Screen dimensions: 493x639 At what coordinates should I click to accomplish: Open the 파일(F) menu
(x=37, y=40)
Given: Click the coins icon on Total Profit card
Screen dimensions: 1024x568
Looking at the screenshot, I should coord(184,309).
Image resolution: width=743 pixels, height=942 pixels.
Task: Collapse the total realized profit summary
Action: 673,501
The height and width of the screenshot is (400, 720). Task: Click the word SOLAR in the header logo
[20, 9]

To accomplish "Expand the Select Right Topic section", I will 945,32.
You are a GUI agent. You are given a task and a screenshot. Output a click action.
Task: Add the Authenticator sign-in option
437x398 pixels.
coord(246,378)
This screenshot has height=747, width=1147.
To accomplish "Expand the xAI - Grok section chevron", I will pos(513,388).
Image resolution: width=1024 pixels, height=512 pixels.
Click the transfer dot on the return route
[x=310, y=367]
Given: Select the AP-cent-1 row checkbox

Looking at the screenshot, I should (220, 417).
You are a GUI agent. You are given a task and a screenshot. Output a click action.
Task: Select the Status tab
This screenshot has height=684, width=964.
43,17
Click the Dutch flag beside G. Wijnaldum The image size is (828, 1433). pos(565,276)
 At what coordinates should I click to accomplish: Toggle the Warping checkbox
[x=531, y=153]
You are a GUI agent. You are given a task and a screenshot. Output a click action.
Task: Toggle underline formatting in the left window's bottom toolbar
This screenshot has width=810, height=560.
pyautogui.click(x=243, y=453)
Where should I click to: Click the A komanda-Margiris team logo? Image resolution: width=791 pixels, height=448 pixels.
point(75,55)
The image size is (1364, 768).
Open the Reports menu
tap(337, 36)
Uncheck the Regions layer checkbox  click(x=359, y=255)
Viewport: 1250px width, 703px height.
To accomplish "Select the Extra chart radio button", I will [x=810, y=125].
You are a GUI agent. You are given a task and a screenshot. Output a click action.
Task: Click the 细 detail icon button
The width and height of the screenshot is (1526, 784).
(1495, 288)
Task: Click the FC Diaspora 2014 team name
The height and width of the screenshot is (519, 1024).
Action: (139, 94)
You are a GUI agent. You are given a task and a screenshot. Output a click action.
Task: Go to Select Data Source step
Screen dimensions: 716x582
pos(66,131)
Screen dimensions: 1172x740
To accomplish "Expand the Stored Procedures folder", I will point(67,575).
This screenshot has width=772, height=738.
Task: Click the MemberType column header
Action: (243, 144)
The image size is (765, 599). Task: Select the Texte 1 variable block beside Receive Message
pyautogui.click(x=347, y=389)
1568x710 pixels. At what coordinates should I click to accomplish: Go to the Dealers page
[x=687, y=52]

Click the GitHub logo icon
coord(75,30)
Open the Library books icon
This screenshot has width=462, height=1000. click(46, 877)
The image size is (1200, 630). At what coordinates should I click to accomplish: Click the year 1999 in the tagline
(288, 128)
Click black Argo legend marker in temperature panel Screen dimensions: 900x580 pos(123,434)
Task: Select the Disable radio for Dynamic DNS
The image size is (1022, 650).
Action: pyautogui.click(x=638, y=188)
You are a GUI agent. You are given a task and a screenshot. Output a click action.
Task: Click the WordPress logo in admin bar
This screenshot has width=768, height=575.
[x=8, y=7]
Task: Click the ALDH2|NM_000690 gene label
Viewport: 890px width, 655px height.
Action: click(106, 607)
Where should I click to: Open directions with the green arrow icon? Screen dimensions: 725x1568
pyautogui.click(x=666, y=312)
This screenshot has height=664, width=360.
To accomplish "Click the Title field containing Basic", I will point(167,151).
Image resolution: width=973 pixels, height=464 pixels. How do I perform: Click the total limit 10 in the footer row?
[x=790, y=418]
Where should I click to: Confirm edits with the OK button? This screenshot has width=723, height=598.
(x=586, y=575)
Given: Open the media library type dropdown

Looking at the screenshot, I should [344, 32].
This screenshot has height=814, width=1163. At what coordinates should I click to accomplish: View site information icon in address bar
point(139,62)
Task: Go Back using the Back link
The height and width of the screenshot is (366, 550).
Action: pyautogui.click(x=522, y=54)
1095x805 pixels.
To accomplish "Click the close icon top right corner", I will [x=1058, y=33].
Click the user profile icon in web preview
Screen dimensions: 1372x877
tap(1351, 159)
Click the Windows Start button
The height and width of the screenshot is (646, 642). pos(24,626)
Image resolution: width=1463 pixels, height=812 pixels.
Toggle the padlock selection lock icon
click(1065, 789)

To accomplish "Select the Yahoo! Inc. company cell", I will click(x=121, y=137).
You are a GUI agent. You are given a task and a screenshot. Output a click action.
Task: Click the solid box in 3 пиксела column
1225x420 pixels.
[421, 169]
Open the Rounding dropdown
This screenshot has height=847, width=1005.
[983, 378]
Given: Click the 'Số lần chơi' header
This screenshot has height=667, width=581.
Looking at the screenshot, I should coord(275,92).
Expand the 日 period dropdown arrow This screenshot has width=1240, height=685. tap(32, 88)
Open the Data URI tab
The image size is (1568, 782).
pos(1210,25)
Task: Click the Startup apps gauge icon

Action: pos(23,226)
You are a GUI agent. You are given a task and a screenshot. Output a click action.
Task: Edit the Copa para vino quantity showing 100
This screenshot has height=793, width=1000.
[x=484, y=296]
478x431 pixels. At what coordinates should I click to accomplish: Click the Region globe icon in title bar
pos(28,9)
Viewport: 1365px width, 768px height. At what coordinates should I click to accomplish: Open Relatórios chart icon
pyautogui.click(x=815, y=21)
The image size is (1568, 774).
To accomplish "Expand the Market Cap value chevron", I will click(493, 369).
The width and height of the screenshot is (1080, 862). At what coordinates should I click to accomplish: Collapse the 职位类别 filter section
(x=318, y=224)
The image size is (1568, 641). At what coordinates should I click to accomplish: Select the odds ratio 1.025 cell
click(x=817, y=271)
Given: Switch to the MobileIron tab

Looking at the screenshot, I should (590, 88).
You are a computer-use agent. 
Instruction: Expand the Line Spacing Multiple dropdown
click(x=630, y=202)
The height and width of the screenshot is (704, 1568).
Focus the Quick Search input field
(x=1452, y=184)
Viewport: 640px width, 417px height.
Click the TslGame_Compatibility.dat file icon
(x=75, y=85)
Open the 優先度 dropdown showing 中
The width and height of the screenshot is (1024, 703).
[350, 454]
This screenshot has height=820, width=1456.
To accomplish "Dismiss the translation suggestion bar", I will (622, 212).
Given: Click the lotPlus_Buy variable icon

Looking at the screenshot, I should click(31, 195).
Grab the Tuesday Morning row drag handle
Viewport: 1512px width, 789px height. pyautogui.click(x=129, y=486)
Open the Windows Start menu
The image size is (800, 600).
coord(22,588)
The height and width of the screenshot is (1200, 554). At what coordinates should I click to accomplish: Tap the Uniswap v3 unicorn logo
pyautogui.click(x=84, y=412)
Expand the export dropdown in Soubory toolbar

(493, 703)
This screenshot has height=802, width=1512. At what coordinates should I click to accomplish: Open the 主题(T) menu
+++++
■ **What you will do**: Go through the entries and report every line with the string "radio".

■ **Response**:
To accomplish "Select the Extra chart radio button", I will [x=810, y=125].
Task: Select the Disable radio for Dynamic DNS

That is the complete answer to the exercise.